No sé, por ese fluir incesante. Tú te quedas frente a un río y se supone que tú estás quieto, pero él sigue fluyendo y fluyendo. No para, y desde hace cuánto... Eso me parece muy misterioso, como que el río no cese. Quizá también por la gran metáfora que es el río tanto en la filosofía como en la literatura: la imagen de la vida como un río que va al mar, la idea del tiempo como un río. Este pensamiento de Heráclito, eso de “no te bañarás dos veces en el mismo río”, creemos entenderlo, pero no estoy muy segura. El río tiene mucha fuerza, connotaciones poéticas, literarias, metafóricas. También fue un río real, como el que ya mencioné, y otros que me han cautivado, como el Apaporis. Es un río que entiendo como un ser vivo, una divinidad sagrada.
¿Por qué exalta tanto la naturaleza en sus libros? Entiendo que en otros también aparece, y aquí en la novela cobra mucha importancia...

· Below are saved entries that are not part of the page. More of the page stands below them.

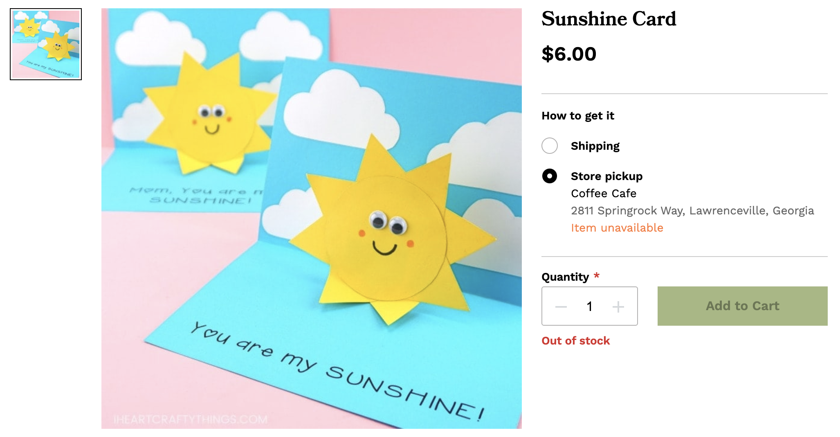Click the Coffee Cafe store name
This screenshot has width=840, height=437.
604,193
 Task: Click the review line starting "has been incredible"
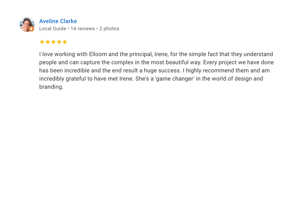pyautogui.click(x=154, y=71)
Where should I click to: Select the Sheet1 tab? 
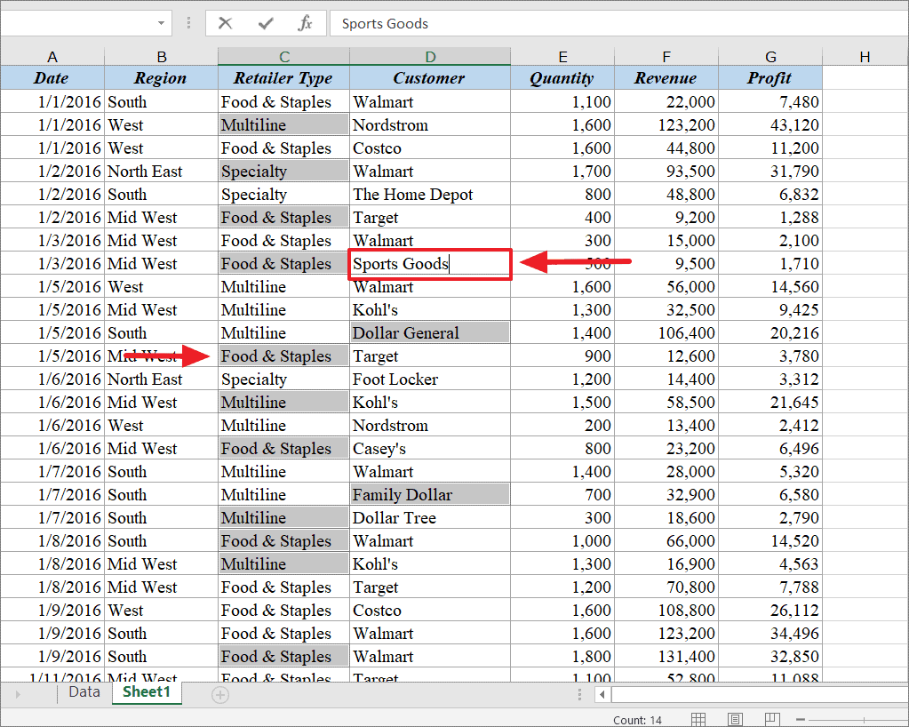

Porque creo que la naturaleza es sanadora, tiene el poder de acallar nuestra mente, que es la principal fuente de sufrimiento. Cuando empezamos a distinguir qué es bueno, qué es malo, quiénes somos. Todos los juicios que hacemos permanentemente sobre lo que existe son la fuente del sufrimiento. La naturaleza no tiene juicios, tiene una inteligencia que permea todo lo real. Normalmente estamos separados de esa sabiduría y ese silencio de la naturaleza, de su puro ser. Es una fuerza creativa, sanadora, es la fuerza de lo real, no de lo que creemos que es real, sino de la realidad pura.
En la novela aparece el tema del castigo, que no sé si tiene que ver con la explotación del oro y el respeto a la naturaleza...
Una de las cosas que enloquece a los buscadores de oro es el brebaje que los indígenas les ofrecen. Es como un castigo de los antiguos chamanes o una especie de desorientación para que no puedan sacar el oro del río. Pero el castigo aquí no es moral, es la pérdida del equilibrio natural. No es como en el cristianismo, donde el castigo es expiar la culpa del pueblo. Aquí, la pérdida del equilibrio lleva a la destrucción.
Hay una frase que dice: “La venganza los había purificado”. Eso también me llamó mucho la atención, rompe con la idea del perdón...
Esa frase me sorprendió porque disfruté salirme de los juicios tradicionales. Lidia no tiene que ser buena, no tiene que ser compasiva, no tiene que propiciar el perdón ni evitar la venganza, sino que esta la purifica. Eso es muy propio de una actitud libre, no es una fuerza vengativa obsesionada. La venganza se consuma y ella queda liberada, no vuelve a pensar en ello.
A la novela también la atraviesa la culpa...
La culpa contrasta con la forma libre de existir de algunos personajes, como Nardarán, Jeremías y Lidia, quienes no sienten culpa. Nada es más ajeno a ellos que eso. Patas de Mirlo, en cambio, siente culpa por lo que cree que hizo, y asume la de todos. Se vuelve una figura expiadora. Fue interesante enfrentar esa fuerza de la culpa con la actitud contraria, donde no hay culpa en existir.
A mí me parece rara la gente que no es nostálgica. Lidia es un personaje así y en el libro se habla de lo inútil que es pensar en lo que ya no fue.
Te entiendo además con esa rareza de no ser nostálgicos. Es una relación con el pasado, con la perdida, con el envejecimiento. La vida uno la puede percibir como una pérdida continua: de fuerzas, amores... De ahí viene la nostalgia. Lidia existe fuera de eso, en un presente eterno y no tiene por qué añorar nada que no es.